** START Text to read **

# Project Details
You just got hired as the first and only data practitioner at a small business experiencing exponential growth. The company needs more structured processes, guidelines, and standards. Your first mission is to structure the human resources data. The data is currently scattered across teams and files and comes in various formats: Excel files, CSVs, JSON files, SQL databases…

The Head of People Operations wants to have a general view gathering all available information about a specific employee. Your job is to gather it all in a file that will serve as the reference moving forward. You will merge all of this data in a pandas DataFrame before exporting to CSV.

### Objective
* Doing data management for the company


# Preparing & Processing

In [1]:
import pandas as pd

#### office_addresses df1

In [2]:
office_addresses = pd.read_csv('office_addresses.csv')
office_addresses

Unnamed: 0,office,office_country,office_city,office_street,office_street_number
0,Leuven Office,BE,Leuven,Martelarenlaan,38
1,ESB Office,US,New York City,Fifth Avenue,350
2,WeWork Office,GB,London,Old Street,207


#### employee_information df2

In [17]:
employee_information = pd.read_excel('employee_information.xlsx')

** END Text to read **

Problem to work on: In the project notebook above, name each office in the office addresses table together with its city.

** START Dataset excerpt **

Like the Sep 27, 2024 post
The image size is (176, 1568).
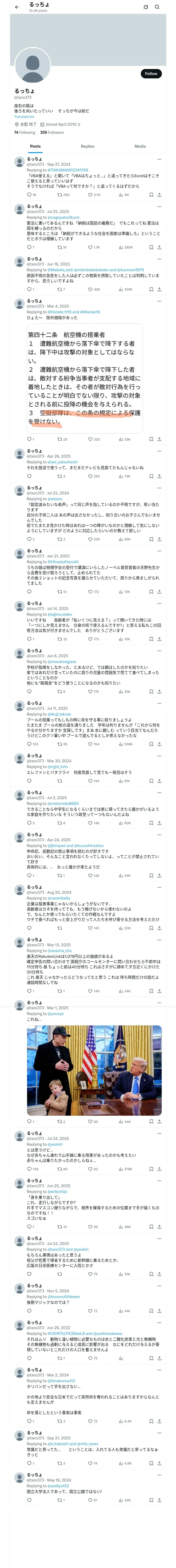click(x=90, y=195)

** END Dataset excerpt **

Output:
Leuven Office: Leuven
ESB Office: New York City
WeWork Office: London